# Lab 21 - k-means clustering

We will use the labor market data set from Lab 20.  It is available [here](http://comet.lehman.cuny.edu/owen/teaching/mat328/Nov2019_labor_market_majors.csv).

In [None]:
import pandas as pd
import matplotlib.pyplot as plt
import seaborn as sns

import scipy.cluster.hierarchy as shc

from sklearn.preprocessing import MinMaxScaler

from sklearn.cluster import AgglomerativeClustering
from sklearn.cluster import KMeans

from sklearn.metrics import confusion_matrix

from sklearn import datasets

%matplotlib inline
pd.set_option("display.max_columns", None)

### Clustering labor market data using k-means

Let's load the labor market data into a dataframe called `labor`.  Remember to skip the first 13 rows and the last 3 rows, and to set the `Major` column as the index.

Check your dataframe was created correctly.

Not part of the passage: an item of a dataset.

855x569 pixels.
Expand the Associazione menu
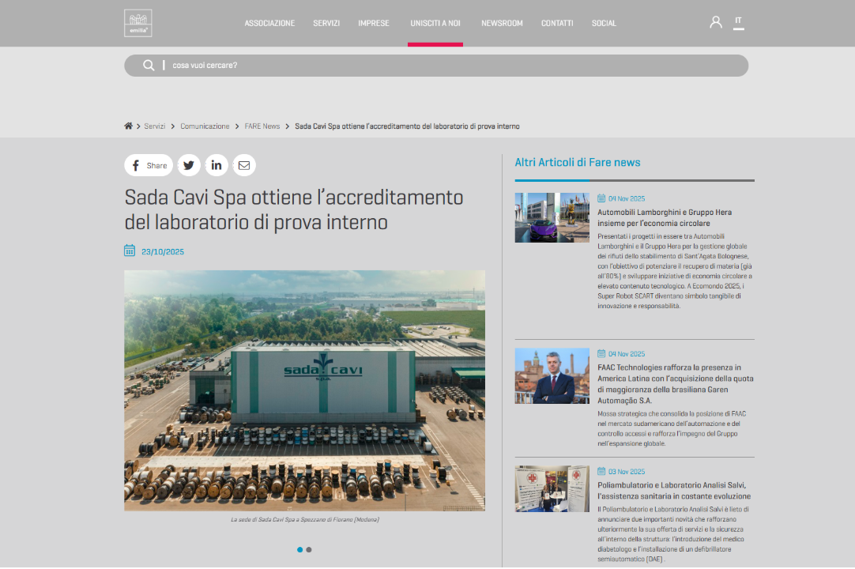pos(269,23)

Which two columns are not numerical types (integers or floats)?  Can you guess why?

Removes the commas in the `Median Wage Early Career` and `Median Wage Mid-Career` columns, and convert them to be of type float.

Check the conversion happened correctly.

As the k-means clustering algorithm also uses the distance between data points, we need to scale the data in each column to be between 0 and 1.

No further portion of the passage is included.